**Short exercise**
Rewrite the records below as a Markdown table with the columns "Line No." and "Record text," one row per line, skipping any blank lines. Leave the pictures out of the table.

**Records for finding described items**
^^^^^^^^^^^^^^^^

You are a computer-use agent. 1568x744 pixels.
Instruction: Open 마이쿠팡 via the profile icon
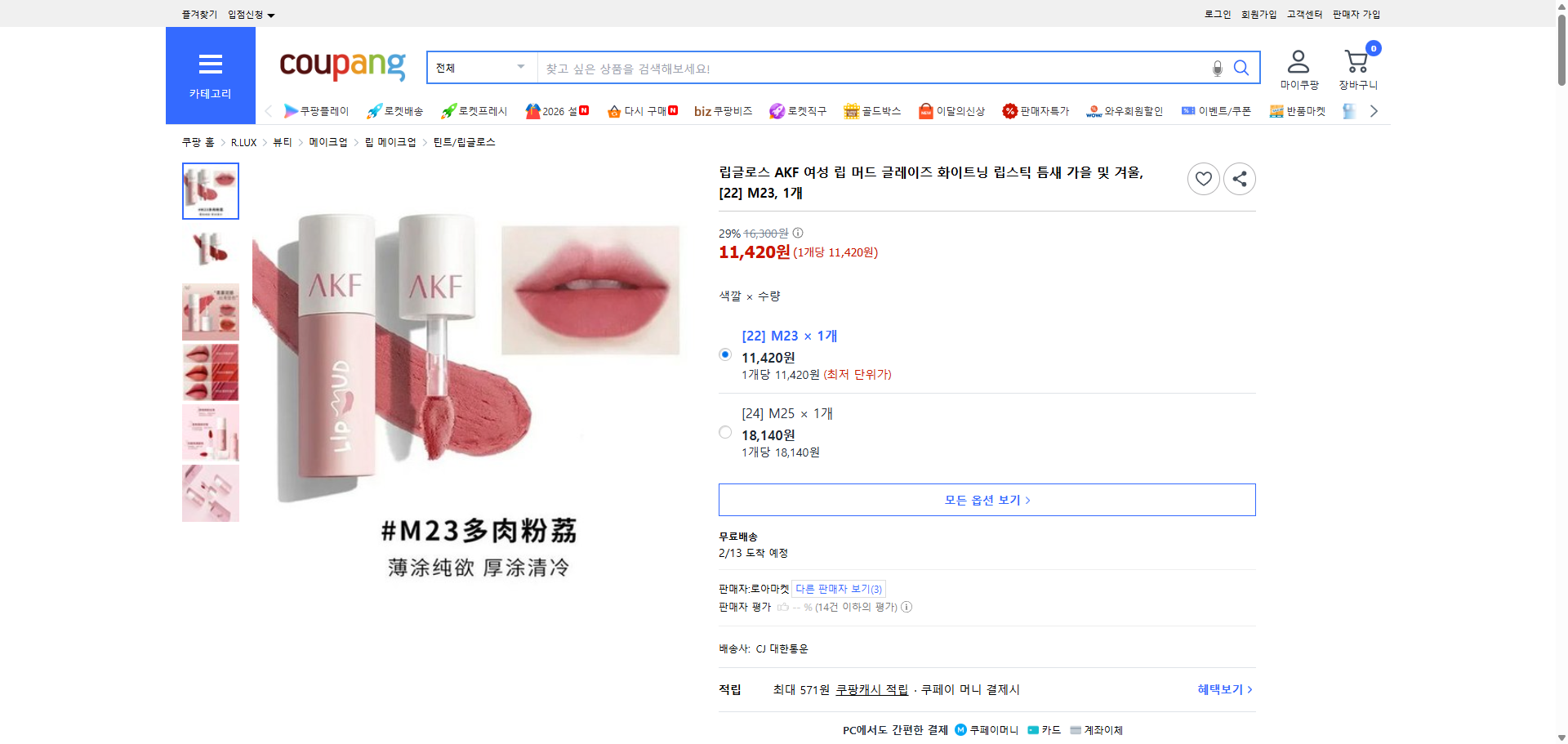tap(1297, 65)
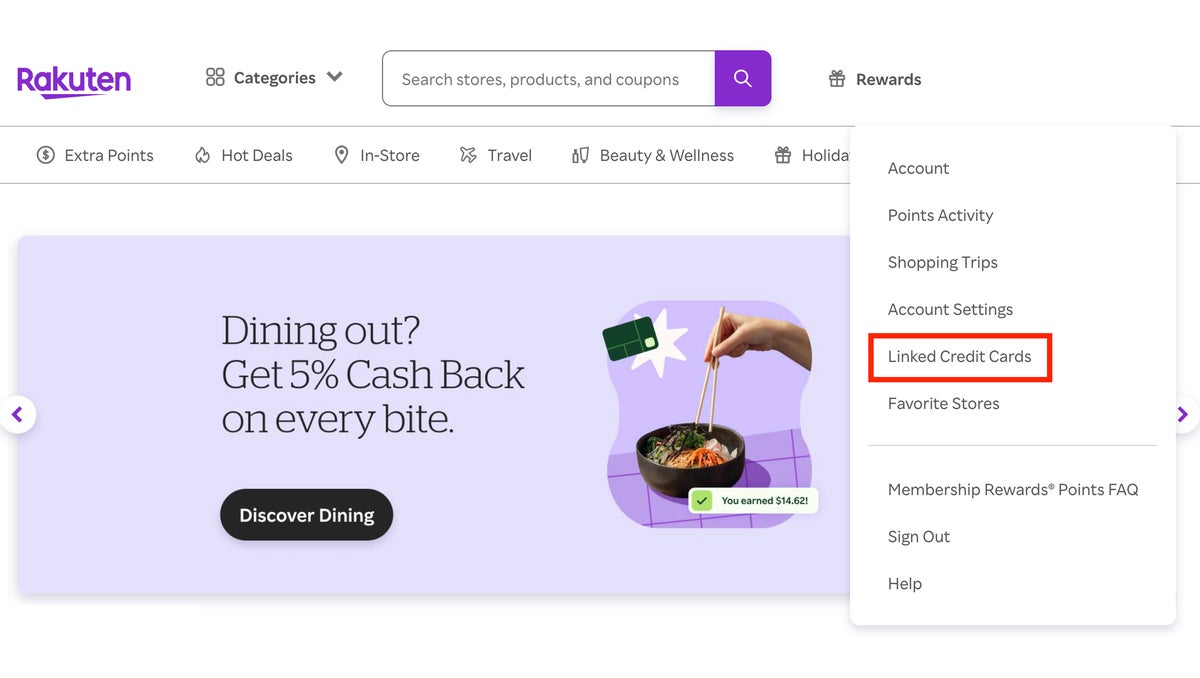Select the In-Store location pin icon
This screenshot has height=678, width=1200.
coord(341,155)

^^^^^^^^^^^^^^^^

**Solved problem**
| Line No. | Record text |
|---|---|
| 1 | You are a computer-use agent. 1568x744 pixels. |
| 2 | Instruction: Open 마이쿠팡 via the profile icon |
| 3 | tap(1297, 65) |
| 4 | Select the In-Store location pin icon |
| 5 | This screenshot has height=678, width=1200. |
| 6 | coord(341,155) |